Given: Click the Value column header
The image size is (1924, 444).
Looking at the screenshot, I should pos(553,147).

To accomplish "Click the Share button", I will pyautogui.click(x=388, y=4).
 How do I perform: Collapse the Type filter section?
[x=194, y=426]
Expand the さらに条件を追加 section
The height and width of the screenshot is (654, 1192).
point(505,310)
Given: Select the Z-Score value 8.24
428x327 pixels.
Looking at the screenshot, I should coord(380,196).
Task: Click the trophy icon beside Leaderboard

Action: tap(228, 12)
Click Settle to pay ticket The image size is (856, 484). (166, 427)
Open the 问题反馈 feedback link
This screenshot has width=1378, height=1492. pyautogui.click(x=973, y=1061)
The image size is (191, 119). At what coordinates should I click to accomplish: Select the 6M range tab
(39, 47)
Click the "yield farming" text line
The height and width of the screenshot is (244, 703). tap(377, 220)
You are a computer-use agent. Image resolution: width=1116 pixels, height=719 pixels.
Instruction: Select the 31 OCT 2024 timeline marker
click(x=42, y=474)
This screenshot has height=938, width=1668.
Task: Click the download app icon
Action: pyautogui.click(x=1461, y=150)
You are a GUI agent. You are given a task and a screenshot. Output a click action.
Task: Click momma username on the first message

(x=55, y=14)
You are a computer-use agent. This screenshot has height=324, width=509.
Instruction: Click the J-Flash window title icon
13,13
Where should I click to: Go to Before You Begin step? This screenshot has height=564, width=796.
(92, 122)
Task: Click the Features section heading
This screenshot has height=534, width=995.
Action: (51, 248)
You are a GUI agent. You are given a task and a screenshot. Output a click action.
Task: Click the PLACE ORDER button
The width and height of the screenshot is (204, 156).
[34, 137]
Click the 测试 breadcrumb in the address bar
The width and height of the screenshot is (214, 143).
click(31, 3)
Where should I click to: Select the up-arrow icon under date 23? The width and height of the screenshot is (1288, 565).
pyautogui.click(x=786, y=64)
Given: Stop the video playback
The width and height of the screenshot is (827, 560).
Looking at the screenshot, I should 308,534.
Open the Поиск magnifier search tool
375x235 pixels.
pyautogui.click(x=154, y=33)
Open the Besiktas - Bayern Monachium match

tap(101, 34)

Direction:
Substitute "Share icon" for "Share button" in the listing from its first line through the line containing "Looking at the screenshot, I should coord(380,196).", reproducing only those lines with nothing else changed.

Solution for this problem:
Given: Click the Value column header
The image size is (1924, 444).
Looking at the screenshot, I should pos(553,147).

To accomplish "Click the Share icon", I will pyautogui.click(x=388, y=4).
 How do I perform: Collapse the Type filter section?
[x=194, y=426]
Expand the さらに条件を追加 section
The height and width of the screenshot is (654, 1192).
point(505,310)
Given: Select the Z-Score value 8.24
428x327 pixels.
Looking at the screenshot, I should coord(380,196).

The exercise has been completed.